## Task
Pull every line from the records that has the word "screenshot" in it.

[Records from a dataset]
○ ○ ○ ○

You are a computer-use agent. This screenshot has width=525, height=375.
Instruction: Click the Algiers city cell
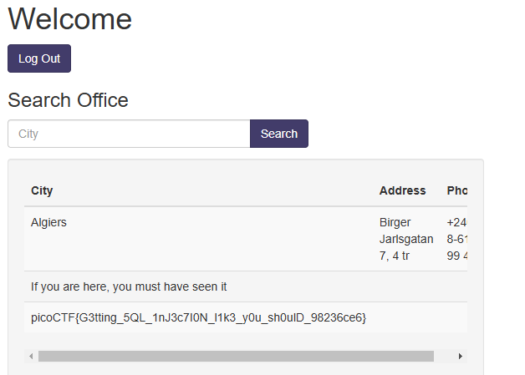(x=48, y=222)
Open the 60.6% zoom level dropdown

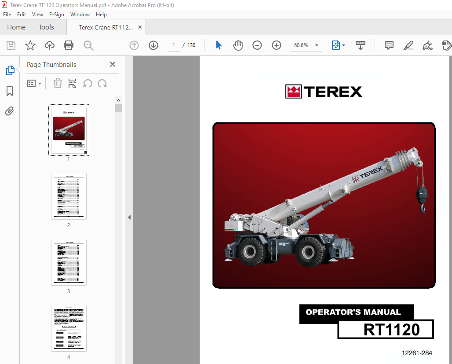coord(316,45)
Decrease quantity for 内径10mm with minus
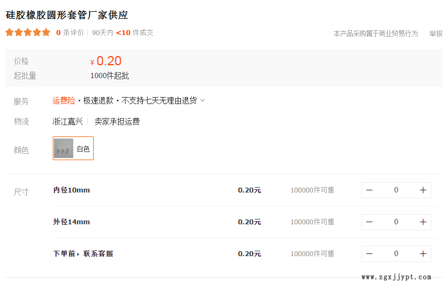446x289 pixels. click(370, 190)
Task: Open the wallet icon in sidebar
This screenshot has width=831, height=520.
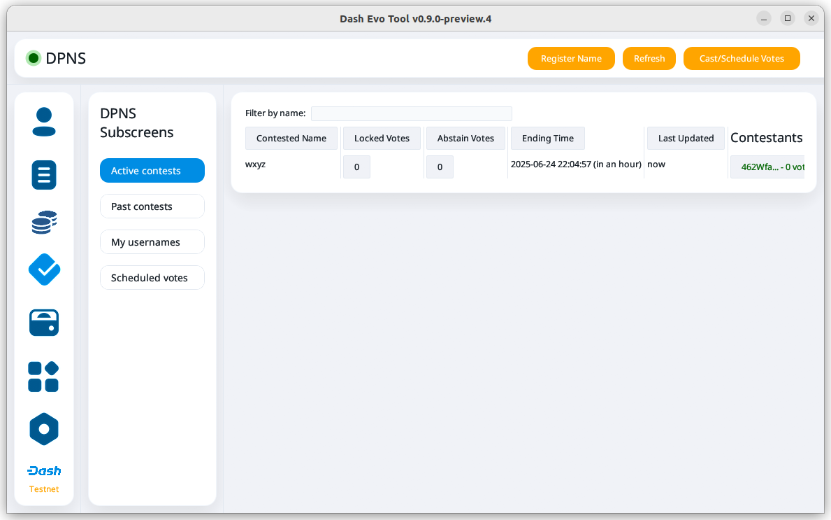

○ ○ ○ ○

## Final answer
You are a computer-use agent. This screenshot has width=525, height=375.
This screenshot has width=831, height=520.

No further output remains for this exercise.